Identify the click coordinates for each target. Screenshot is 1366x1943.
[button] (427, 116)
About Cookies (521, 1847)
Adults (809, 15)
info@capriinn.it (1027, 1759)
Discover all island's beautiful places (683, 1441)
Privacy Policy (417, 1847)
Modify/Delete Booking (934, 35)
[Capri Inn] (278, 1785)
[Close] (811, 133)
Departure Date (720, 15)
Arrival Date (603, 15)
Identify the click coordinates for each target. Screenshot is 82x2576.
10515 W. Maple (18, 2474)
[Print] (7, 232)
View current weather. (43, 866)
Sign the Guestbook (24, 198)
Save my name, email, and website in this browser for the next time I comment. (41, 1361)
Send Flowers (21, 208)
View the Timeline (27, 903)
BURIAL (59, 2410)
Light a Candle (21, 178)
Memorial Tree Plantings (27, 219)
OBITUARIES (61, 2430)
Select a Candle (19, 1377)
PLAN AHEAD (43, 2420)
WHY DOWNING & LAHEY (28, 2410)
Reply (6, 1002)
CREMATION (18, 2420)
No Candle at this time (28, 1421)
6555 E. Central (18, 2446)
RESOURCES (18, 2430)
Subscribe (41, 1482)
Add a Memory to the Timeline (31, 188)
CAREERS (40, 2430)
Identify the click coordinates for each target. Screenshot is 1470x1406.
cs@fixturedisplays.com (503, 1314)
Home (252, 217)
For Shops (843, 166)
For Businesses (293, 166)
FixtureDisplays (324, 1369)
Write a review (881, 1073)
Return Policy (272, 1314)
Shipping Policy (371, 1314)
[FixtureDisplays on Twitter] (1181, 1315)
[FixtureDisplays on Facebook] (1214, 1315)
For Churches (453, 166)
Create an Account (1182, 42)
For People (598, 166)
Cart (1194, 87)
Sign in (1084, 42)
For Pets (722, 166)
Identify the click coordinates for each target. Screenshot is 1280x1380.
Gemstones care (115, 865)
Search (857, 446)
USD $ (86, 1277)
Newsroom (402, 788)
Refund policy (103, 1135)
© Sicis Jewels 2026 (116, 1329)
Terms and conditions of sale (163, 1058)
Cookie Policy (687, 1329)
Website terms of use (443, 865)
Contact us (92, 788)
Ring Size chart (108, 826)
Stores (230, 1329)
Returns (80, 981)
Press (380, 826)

**YOUR OBJECTIVE:** All of the entries must be quoted exactly; please include each one.

**TASK RESPONSE:**
Identify the click coordinates for each target. Screenshot is 1366x1943.
[button] (427, 116)
About Cookies (521, 1847)
Adults (809, 15)
info@capriinn.it (1027, 1759)
Discover all island's beautiful places (683, 1441)
Privacy Policy (417, 1847)
Modify/Delete Booking (934, 35)
[Capri Inn] (278, 1785)
[Close] (811, 133)
Departure Date (720, 15)
Arrival Date (603, 15)
Identify the click coordinates for each target. Screenshot is 82x2576.
10515 W. Maple (18, 2474)
[Print] (7, 232)
View current weather. (43, 866)
Sign the Guestbook (24, 198)
Save my name, email, and website in this browser for the next time I comment. (41, 1361)
Send Flowers (21, 208)
View the Timeline (27, 903)
BURIAL (59, 2410)
Light a Candle (21, 178)
Memorial Tree Plantings (27, 219)
OBITUARIES (61, 2430)
Select a Candle (19, 1377)
PLAN AHEAD (43, 2420)
WHY DOWNING & LAHEY (28, 2410)
Reply (6, 1002)
CREMATION (18, 2420)
No Candle at this time (28, 1421)
6555 E. Central (18, 2446)
RESOURCES (18, 2430)
Subscribe (41, 1482)
Add a Memory to the Timeline (31, 188)
CAREERS (40, 2430)
Identify the click coordinates for each target. Screenshot is 1470x1406.
cs@fixturedisplays.com (503, 1314)
Home (252, 217)
For Shops (843, 166)
For Businesses (293, 166)
FixtureDisplays (324, 1369)
Write a review (881, 1073)
Return Policy (272, 1314)
Shipping Policy (371, 1314)
[FixtureDisplays on Twitter] (1181, 1315)
[FixtureDisplays on Facebook] (1214, 1315)
For Churches (453, 166)
Create an Account (1182, 42)
For People (598, 166)
Cart (1194, 87)
Sign in (1084, 42)
For Pets (722, 166)
Identify the click coordinates for each target. Screenshot is 1280x1380.
Gemstones care (115, 865)
Search (857, 446)
USD $ (86, 1277)
Newsroom (402, 788)
Refund policy (103, 1135)
© Sicis Jewels 2026 (116, 1329)
Terms and conditions of sale (163, 1058)
Cookie Policy (687, 1329)
Website terms of use (443, 865)
Contact us (92, 788)
Ring Size chart (108, 826)
Stores (230, 1329)
Returns (80, 981)
Press (380, 826)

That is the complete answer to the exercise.